(Stored records)

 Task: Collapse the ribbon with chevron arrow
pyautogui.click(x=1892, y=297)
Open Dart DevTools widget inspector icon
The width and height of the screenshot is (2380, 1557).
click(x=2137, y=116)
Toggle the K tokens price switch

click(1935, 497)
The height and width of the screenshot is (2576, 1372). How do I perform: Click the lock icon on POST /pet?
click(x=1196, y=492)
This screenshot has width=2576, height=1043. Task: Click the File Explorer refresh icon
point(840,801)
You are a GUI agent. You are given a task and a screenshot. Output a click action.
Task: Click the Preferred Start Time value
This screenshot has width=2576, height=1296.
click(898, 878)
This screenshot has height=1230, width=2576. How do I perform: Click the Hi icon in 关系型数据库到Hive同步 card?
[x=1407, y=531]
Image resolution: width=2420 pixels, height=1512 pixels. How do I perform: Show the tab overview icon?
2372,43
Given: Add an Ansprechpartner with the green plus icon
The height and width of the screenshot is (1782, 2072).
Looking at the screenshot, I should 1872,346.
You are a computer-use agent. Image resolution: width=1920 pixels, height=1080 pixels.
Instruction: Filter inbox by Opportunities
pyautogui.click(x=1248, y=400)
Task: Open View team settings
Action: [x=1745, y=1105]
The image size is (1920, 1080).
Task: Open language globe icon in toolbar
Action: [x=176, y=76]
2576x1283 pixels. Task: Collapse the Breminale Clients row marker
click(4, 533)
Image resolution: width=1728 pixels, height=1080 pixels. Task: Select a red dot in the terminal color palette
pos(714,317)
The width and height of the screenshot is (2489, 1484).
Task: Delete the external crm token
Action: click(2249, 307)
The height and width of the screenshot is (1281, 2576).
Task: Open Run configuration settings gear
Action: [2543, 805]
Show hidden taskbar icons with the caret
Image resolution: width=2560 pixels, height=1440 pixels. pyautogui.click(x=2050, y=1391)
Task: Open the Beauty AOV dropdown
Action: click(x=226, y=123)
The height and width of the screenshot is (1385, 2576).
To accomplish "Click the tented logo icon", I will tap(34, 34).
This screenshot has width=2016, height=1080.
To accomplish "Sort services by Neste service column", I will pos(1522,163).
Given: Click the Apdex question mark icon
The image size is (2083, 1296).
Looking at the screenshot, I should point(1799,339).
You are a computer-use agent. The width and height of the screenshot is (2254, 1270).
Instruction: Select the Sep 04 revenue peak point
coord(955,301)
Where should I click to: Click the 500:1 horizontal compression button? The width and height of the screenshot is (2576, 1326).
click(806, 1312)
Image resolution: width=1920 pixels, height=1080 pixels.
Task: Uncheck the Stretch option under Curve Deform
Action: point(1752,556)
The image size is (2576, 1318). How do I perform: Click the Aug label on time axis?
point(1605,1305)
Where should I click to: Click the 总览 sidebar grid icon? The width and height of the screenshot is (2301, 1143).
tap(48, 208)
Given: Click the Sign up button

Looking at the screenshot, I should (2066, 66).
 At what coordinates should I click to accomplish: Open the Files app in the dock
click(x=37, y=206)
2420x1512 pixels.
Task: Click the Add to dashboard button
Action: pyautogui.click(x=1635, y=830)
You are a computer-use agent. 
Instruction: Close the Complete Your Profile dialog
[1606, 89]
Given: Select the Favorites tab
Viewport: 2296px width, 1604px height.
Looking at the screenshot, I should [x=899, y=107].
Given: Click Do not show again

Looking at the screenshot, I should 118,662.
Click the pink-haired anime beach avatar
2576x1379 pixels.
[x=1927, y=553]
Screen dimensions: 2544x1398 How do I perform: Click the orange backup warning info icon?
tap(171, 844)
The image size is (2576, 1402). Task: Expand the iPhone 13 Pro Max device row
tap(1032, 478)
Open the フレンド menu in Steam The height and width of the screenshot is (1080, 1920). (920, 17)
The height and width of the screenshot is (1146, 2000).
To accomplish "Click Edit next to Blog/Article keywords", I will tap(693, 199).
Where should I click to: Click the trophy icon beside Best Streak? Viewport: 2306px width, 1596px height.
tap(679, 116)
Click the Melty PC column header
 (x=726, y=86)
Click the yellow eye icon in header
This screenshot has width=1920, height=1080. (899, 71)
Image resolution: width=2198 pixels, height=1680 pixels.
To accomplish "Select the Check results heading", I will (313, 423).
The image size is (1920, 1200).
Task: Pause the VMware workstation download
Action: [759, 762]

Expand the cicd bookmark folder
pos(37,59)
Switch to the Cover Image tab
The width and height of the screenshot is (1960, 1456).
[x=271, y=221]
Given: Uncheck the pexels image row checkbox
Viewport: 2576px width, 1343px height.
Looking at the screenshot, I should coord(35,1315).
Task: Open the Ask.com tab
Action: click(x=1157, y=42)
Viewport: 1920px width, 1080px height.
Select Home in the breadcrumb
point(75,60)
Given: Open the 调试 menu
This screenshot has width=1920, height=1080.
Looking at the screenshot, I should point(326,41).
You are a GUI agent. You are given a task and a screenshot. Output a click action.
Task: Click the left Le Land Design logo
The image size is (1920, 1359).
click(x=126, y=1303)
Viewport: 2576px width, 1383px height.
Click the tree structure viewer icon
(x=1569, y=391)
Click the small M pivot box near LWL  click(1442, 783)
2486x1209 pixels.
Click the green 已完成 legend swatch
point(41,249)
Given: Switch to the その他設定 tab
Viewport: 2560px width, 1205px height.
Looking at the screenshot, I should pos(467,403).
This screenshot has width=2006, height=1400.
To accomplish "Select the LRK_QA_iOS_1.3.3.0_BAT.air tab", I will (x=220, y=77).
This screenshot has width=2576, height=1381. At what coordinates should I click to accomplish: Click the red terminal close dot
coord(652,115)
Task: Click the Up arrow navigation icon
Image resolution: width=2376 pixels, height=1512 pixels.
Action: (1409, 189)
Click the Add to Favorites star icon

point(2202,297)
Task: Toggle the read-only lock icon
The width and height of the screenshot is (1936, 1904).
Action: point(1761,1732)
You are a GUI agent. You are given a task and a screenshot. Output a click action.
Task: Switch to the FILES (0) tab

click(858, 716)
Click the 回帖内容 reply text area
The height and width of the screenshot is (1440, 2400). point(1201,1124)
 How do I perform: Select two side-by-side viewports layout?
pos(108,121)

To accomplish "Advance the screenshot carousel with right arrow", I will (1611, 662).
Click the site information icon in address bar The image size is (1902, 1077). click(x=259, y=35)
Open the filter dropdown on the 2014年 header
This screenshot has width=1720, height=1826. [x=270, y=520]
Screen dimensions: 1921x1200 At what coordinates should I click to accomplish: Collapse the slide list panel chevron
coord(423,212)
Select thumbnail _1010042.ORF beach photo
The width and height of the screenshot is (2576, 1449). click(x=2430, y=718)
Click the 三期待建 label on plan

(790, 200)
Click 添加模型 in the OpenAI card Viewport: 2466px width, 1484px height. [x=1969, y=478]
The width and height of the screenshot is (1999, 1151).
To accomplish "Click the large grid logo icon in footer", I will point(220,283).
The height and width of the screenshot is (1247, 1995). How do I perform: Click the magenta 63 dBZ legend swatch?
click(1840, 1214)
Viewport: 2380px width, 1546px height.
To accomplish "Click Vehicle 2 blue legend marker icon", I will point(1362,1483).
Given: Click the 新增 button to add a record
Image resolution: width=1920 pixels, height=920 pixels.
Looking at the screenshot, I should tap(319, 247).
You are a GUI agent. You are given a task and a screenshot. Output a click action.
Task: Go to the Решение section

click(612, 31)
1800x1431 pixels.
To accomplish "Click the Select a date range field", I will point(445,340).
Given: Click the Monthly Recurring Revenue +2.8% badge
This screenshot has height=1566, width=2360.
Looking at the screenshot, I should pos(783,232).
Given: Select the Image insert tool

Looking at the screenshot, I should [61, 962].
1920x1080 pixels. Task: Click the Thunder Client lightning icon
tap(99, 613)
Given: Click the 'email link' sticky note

(YOUR OBJECTIVE): Scan the entries above and show each line that contains the word "logo".

(SOLUTION TO THIS EXERCISE):
To accomplish "Click the tented logo icon", I will tap(34, 34).
Task: Click the left Le Land Design logo
To accomplish "Click the large grid logo icon in footer", I will point(220,283).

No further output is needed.